For as the rain and the snow come down from heaven, and do not return there until they have watered the earth … so shall my word be that goes forth from my mouth; it shall not return to me empty, but it shall accomplish that which I purpose, and succeed in the thing for which I sent it. - Isaiah 55:10-11
The other day I had one of our very young people at church ask me if God created COVID. It was a great question, and got to the heart of a profound matter we all struggle with as people of faith at some point or another: if God loves us and God creates everything, why would God create anything that harms or hurts us?
When things are difficult and confusing (like these days of COVID) we tend to lean toward trying to find meaning and purpose in order to make sense of the nonsensical. When horrible accidents happen, when young children die of cancer, when the unexpectedness of tragedy befalls us and pandemics cast their shadow over the world, why does it happen? Why is God doing this?
Well, that presupposes that God is “doing this” in the first place. Is COVID among us because God created it to do us harm? Did we do something to deserve COVID? Remember that in Jesus’ day someone’s illness was believed to be the result of sin either by that individual or that person’s family. We deserved what happened to us because we did something wrong, and there was a purpose and a reason behind everything that all went back to God; especially punishment.
This, of course, solves the mysteries of living. When we don’t understand why people get terminally ill, or in car accidents, or perish in storms or by violence, if God is behind it and it’s “God’s will” then that quells our confusion. But does it?
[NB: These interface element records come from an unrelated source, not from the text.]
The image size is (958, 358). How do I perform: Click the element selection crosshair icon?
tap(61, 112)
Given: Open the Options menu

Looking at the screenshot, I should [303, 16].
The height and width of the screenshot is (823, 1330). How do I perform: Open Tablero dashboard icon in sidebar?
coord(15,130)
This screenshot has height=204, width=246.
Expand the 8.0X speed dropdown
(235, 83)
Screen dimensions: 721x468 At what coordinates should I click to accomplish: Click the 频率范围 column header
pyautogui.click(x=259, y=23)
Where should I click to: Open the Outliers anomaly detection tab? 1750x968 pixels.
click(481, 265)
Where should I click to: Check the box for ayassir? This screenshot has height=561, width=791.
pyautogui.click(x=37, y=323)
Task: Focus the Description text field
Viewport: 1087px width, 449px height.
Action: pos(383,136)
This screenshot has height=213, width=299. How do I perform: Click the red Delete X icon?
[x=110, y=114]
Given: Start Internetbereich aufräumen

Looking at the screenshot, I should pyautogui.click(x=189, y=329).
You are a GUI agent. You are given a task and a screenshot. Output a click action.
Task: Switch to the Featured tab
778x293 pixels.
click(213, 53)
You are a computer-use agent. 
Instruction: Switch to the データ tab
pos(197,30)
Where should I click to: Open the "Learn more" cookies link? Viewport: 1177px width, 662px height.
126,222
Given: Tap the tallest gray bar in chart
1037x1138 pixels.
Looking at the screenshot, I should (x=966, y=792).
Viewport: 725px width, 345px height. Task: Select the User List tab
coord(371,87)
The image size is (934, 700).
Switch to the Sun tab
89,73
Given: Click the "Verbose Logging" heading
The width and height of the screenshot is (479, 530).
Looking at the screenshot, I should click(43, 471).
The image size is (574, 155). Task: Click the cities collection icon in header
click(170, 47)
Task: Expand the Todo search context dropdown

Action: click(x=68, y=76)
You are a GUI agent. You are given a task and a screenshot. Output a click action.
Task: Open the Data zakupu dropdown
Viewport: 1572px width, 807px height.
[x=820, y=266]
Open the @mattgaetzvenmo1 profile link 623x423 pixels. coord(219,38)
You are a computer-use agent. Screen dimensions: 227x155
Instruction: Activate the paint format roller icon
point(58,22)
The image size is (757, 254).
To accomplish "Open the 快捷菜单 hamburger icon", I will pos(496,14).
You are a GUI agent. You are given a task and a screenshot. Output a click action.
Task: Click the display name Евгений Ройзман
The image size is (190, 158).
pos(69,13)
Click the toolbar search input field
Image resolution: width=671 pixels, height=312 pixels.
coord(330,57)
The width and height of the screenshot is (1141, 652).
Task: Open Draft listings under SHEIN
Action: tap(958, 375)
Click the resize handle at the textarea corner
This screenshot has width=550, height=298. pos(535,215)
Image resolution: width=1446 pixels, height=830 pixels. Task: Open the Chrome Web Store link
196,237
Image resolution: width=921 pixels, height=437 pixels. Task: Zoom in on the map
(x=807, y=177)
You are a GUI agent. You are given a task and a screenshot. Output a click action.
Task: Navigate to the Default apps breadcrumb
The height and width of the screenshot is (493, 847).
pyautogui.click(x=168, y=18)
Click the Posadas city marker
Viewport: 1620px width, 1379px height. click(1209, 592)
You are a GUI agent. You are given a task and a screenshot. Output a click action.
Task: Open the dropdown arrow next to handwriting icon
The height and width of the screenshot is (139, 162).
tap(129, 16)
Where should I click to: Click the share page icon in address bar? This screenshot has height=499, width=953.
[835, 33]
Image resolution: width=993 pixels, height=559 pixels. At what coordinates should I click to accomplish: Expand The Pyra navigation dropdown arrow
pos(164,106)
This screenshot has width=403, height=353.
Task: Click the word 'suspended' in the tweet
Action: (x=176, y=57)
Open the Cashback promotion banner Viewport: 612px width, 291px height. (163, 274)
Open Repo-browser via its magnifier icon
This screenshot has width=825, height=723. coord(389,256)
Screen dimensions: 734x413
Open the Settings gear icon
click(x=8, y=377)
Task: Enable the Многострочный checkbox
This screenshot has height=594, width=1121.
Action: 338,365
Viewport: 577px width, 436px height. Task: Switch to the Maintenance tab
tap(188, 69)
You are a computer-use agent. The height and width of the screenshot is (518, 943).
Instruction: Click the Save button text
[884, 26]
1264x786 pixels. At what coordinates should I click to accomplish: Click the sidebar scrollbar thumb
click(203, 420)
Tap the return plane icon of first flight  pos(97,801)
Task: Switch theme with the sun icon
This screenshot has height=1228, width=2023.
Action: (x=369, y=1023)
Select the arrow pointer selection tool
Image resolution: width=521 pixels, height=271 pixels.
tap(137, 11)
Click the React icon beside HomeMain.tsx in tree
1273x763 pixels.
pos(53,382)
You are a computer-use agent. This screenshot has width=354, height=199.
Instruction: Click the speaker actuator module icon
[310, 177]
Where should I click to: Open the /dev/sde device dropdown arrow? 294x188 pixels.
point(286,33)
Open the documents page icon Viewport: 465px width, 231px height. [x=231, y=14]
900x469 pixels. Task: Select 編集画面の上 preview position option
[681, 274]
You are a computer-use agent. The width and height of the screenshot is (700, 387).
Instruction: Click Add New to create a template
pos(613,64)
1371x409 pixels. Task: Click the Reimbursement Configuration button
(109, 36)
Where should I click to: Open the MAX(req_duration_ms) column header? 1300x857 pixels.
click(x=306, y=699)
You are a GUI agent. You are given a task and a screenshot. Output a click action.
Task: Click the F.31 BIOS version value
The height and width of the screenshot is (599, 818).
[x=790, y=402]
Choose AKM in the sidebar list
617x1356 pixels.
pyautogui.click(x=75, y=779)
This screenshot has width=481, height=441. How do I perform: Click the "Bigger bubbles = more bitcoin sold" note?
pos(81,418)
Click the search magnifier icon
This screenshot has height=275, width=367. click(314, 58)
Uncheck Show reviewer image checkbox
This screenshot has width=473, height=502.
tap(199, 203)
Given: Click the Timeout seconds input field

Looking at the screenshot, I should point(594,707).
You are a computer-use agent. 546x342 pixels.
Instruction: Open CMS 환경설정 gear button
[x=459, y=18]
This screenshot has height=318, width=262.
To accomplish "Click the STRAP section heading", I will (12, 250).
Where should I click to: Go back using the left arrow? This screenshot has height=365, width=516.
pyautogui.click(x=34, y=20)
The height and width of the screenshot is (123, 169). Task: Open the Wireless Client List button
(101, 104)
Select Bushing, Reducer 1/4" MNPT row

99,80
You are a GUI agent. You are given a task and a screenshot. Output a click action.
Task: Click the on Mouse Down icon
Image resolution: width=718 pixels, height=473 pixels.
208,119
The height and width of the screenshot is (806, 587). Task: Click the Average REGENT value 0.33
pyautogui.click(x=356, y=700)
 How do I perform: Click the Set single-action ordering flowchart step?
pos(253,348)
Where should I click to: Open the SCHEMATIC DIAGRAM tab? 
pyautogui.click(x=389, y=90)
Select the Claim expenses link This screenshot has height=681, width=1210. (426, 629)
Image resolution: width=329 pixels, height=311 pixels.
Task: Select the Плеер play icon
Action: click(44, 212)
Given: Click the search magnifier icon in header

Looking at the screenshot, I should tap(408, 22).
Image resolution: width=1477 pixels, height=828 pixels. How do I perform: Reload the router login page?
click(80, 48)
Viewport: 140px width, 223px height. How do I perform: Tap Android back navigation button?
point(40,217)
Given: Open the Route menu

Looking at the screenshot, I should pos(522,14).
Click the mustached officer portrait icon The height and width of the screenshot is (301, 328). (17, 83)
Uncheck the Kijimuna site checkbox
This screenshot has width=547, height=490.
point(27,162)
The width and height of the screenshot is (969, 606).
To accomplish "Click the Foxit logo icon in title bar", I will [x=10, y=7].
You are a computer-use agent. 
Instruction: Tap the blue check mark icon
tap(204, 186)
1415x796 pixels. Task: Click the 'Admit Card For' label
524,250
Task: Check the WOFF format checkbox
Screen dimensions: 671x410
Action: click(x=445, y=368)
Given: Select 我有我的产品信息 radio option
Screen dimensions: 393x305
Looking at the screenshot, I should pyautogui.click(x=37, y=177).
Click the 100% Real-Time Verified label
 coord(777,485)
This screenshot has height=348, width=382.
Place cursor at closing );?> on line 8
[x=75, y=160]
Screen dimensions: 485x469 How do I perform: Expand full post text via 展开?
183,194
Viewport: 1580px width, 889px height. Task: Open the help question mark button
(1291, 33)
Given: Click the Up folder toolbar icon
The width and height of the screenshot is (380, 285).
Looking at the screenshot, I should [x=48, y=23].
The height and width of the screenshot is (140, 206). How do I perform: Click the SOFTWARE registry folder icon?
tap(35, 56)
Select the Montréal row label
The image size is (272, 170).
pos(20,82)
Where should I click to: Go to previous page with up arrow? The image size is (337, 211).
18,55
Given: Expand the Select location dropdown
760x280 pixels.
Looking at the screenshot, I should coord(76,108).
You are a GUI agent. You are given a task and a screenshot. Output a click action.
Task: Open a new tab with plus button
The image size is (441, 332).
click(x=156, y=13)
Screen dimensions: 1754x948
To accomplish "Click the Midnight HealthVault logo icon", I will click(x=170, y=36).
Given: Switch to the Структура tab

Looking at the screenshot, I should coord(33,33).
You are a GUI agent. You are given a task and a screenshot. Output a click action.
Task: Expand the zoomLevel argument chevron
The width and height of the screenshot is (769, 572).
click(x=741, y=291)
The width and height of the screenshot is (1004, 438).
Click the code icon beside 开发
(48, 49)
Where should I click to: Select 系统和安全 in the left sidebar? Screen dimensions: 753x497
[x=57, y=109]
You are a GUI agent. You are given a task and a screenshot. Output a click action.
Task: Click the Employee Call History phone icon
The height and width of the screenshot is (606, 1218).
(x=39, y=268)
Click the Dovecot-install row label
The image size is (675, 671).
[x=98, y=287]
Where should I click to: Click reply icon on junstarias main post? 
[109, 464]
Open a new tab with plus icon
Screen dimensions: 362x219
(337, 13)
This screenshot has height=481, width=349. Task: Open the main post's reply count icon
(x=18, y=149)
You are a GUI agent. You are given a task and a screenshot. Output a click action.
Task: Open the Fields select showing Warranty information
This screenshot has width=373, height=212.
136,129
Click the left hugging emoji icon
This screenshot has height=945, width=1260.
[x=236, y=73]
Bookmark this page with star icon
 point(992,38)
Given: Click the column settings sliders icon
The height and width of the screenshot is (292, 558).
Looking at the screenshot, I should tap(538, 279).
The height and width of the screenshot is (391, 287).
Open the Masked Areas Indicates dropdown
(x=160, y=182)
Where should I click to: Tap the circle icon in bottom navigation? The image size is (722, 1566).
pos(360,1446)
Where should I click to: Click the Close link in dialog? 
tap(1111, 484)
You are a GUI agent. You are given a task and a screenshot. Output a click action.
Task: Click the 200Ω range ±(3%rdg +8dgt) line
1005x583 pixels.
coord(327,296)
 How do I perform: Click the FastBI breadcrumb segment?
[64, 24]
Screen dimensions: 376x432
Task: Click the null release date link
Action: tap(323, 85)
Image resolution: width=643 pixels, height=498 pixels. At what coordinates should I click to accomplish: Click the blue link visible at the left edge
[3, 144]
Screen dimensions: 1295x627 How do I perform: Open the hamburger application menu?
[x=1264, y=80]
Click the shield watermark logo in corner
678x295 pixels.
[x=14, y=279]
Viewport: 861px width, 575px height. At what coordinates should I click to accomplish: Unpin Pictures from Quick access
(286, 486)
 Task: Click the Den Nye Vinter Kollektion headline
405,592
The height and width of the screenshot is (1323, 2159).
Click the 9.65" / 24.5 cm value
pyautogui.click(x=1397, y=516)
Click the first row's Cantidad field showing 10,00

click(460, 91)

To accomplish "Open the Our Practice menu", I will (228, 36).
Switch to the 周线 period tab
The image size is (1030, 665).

I can far more easily live with the mysteries of when bad things happen to good people than struggle to understand why an all-loving, all-merciful, all-forgiving God would intentionally inflict pain and grief on innocent people for some sort of divine Purpose.
God of Mystery, when we struggle with the painful moments of life that confuse and frighten us, remind us that you are the Source of Compassion, not of suffering, and that you are there to get us through the valley, not the cause of it.